DATASET |
[Start of Attachment]

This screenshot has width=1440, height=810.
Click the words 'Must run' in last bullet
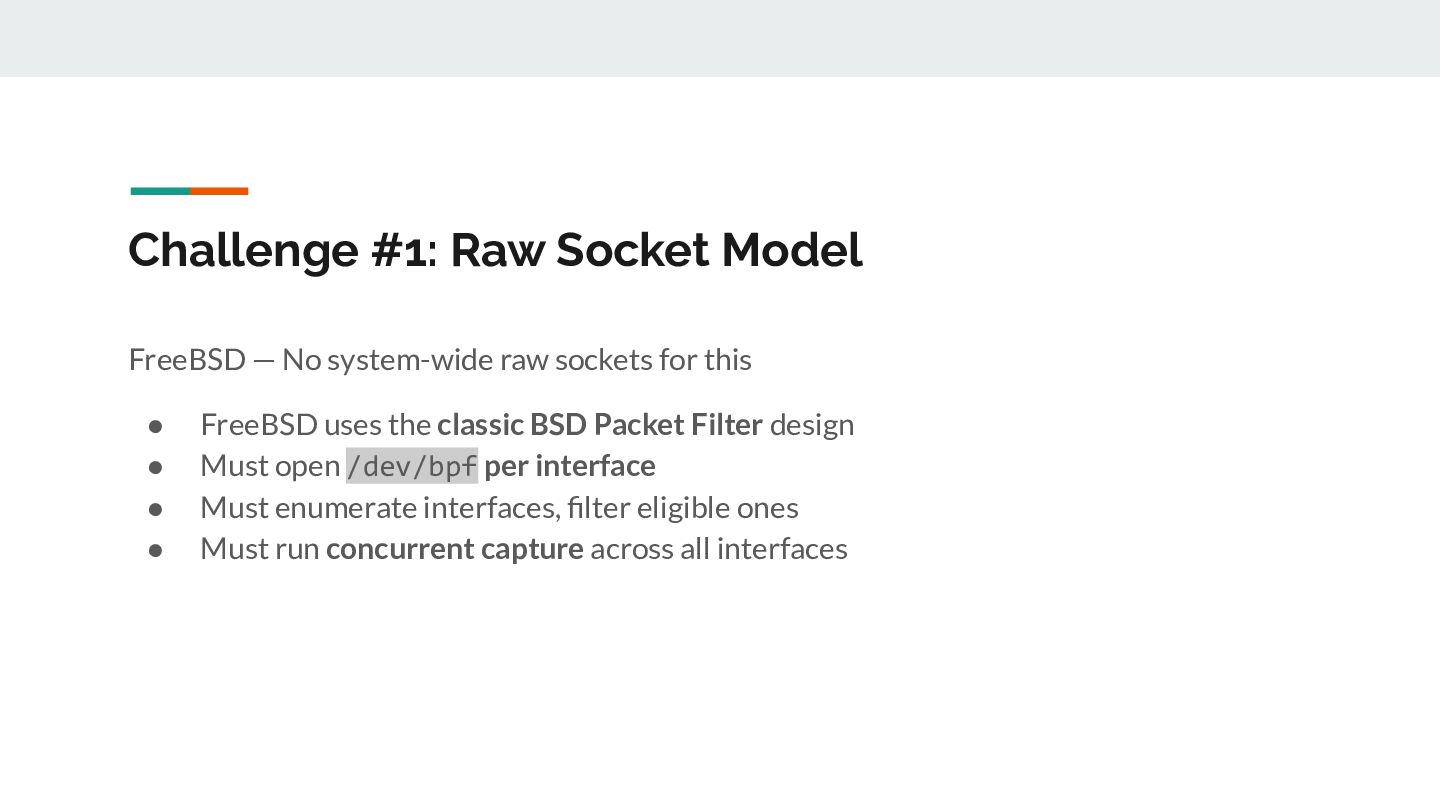point(260,549)
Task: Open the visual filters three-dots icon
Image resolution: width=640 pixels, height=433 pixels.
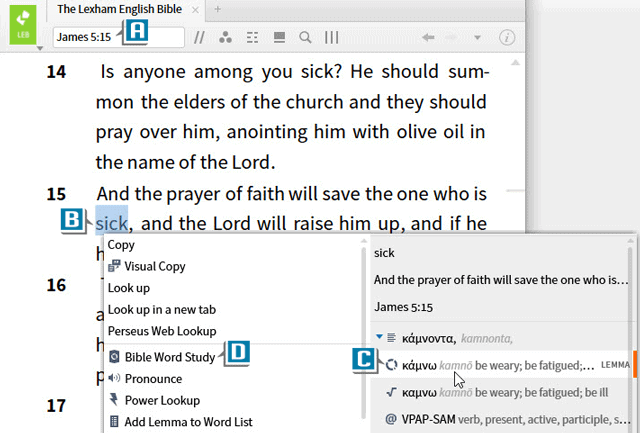Action: pos(225,38)
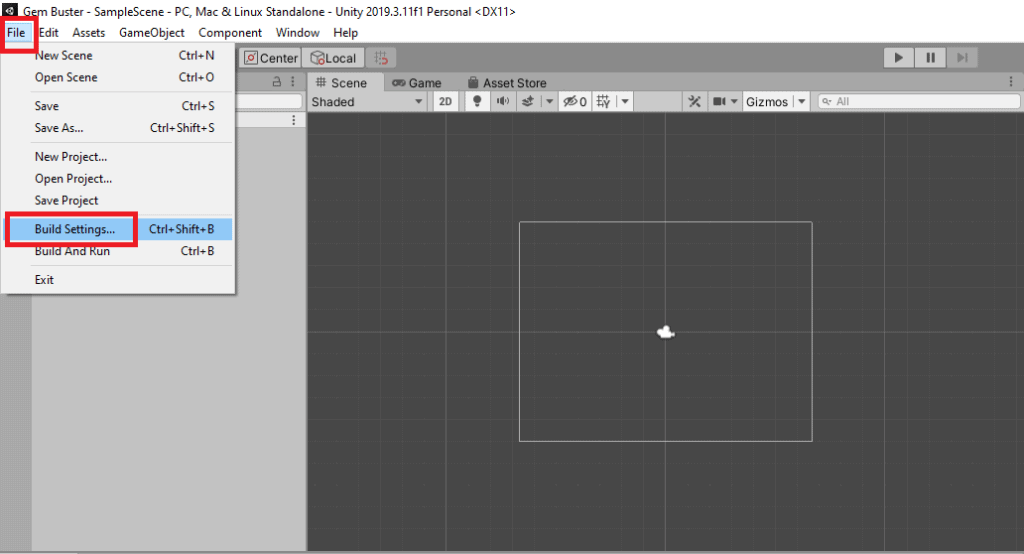Toggle scene audio speaker icon

(502, 101)
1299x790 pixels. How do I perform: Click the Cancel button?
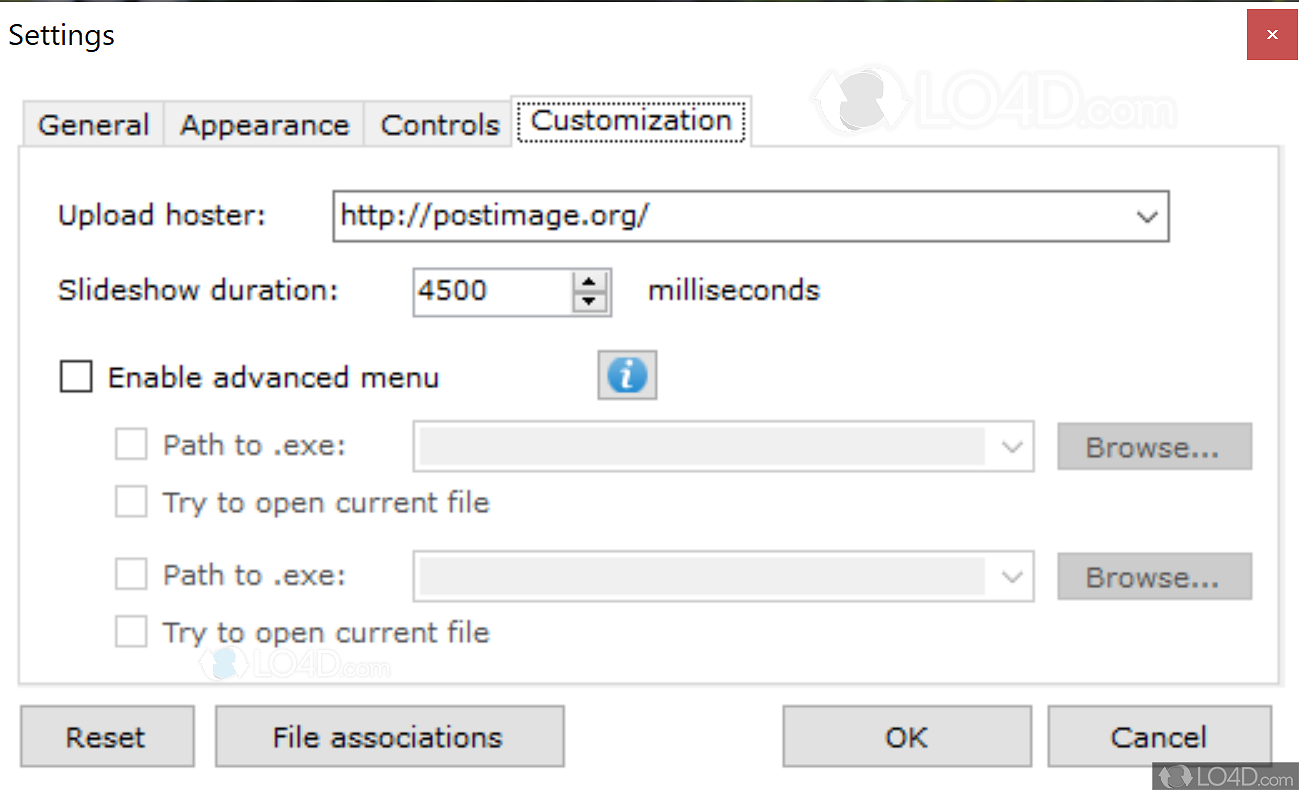(x=1159, y=737)
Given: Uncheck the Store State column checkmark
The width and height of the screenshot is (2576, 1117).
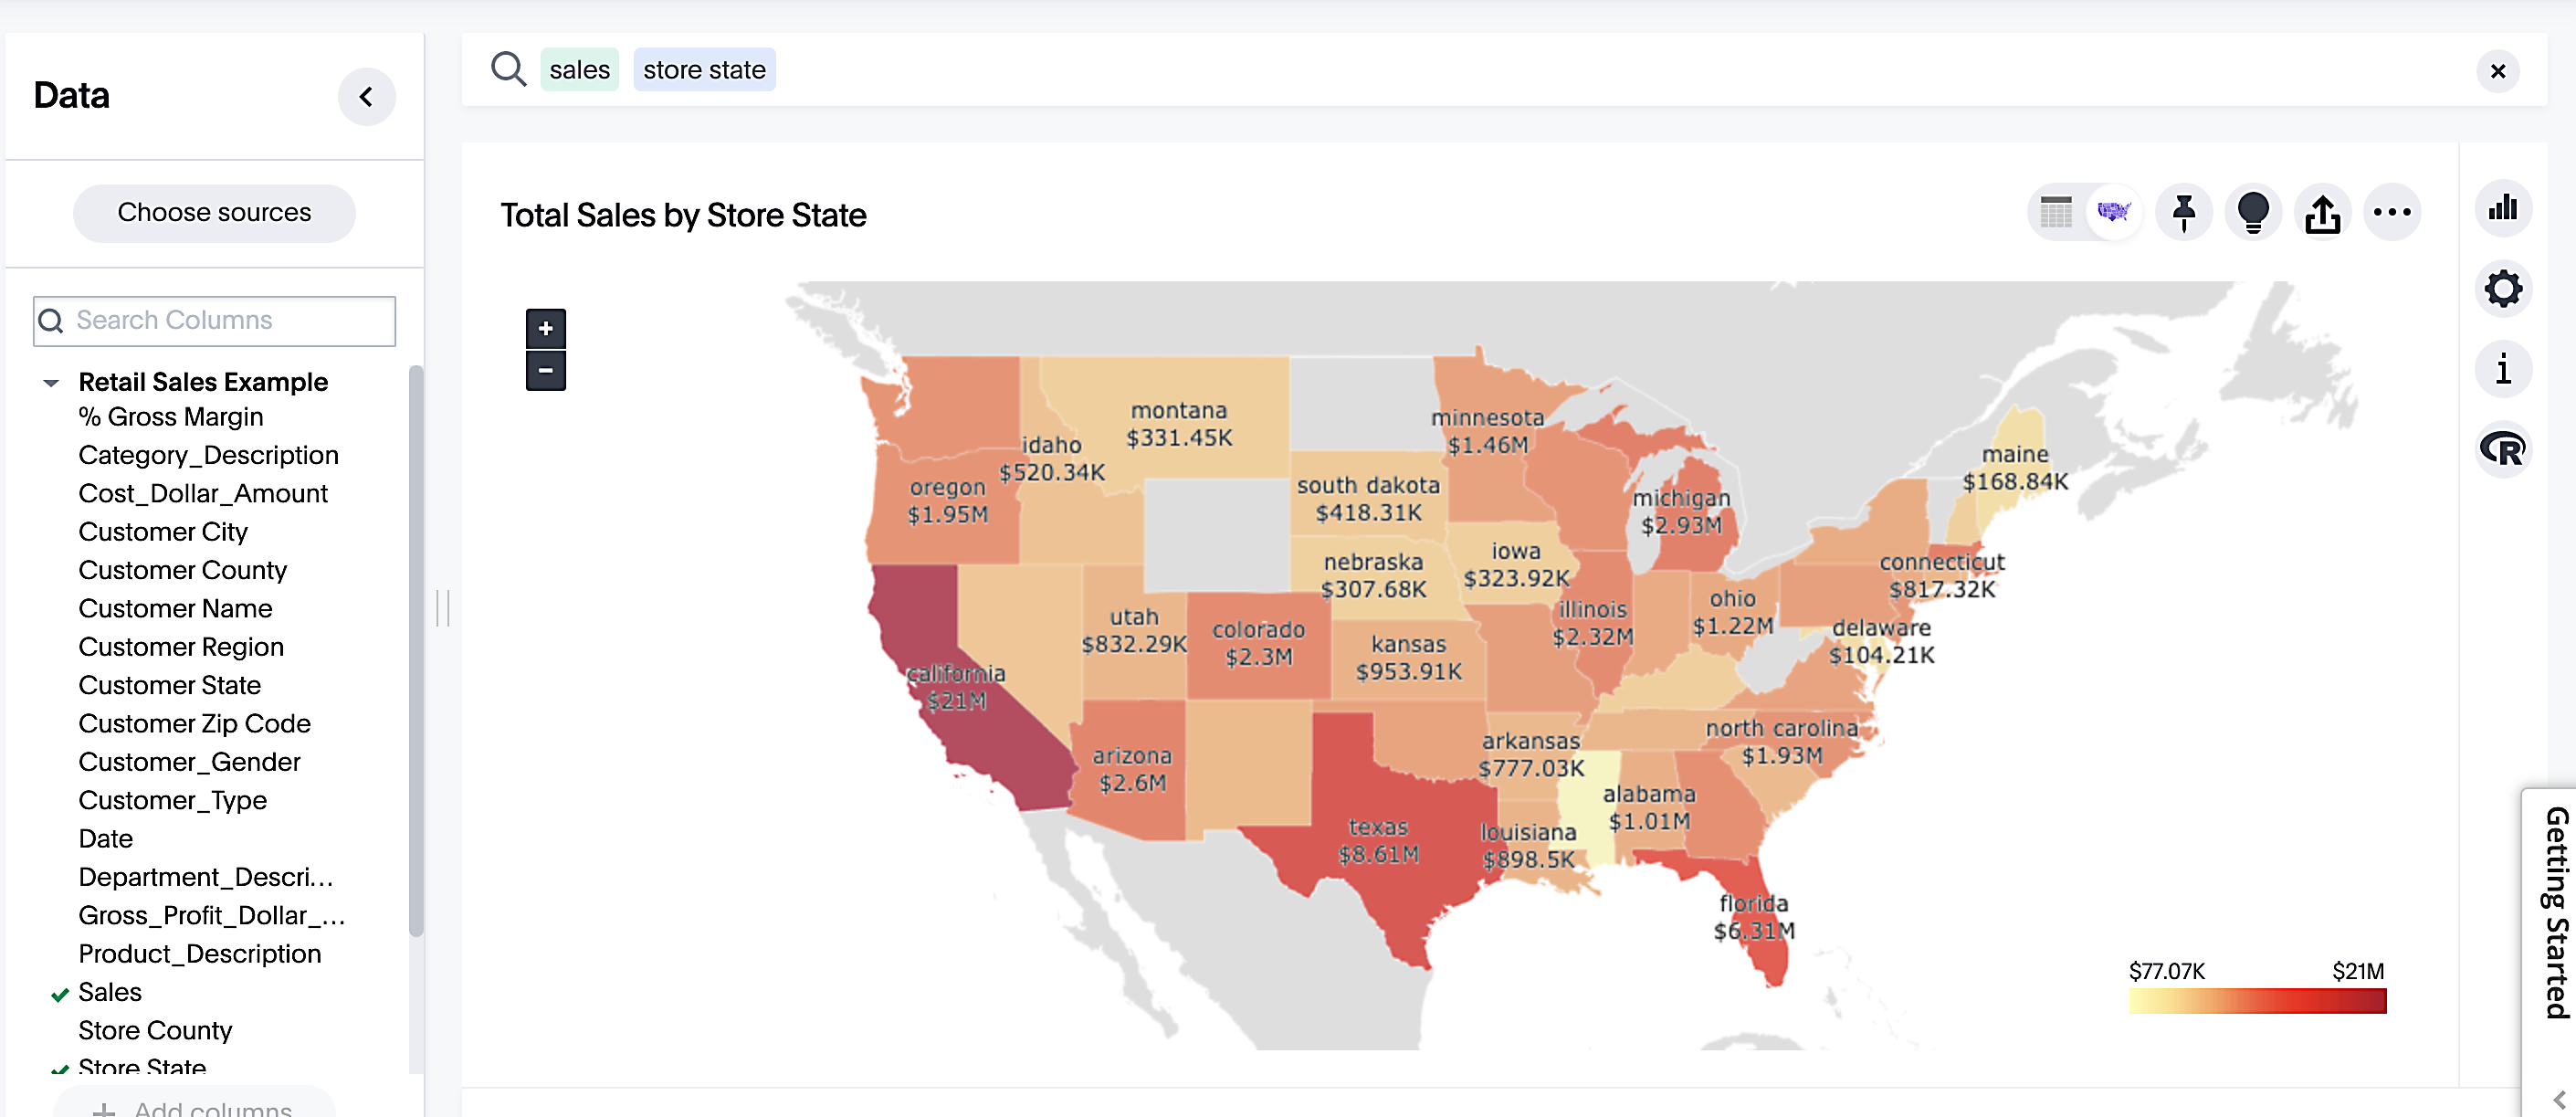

[End of Attachment]

REQUIREMENT | Retype the entries word for word. Omit any images.

WRITTEN SOLUTION |
This screenshot has width=1440, height=810.
Click the words 'Must run' in last bullet
point(260,549)
Task: Open the visual filters three-dots icon
Image resolution: width=640 pixels, height=433 pixels.
Action: pos(225,38)
Toggle scene audio speaker icon

(502, 101)
1299x790 pixels. How do I perform: Click the Cancel button?
(x=1159, y=737)
Given: Uncheck the Store State column checkmark
The width and height of the screenshot is (2576, 1117).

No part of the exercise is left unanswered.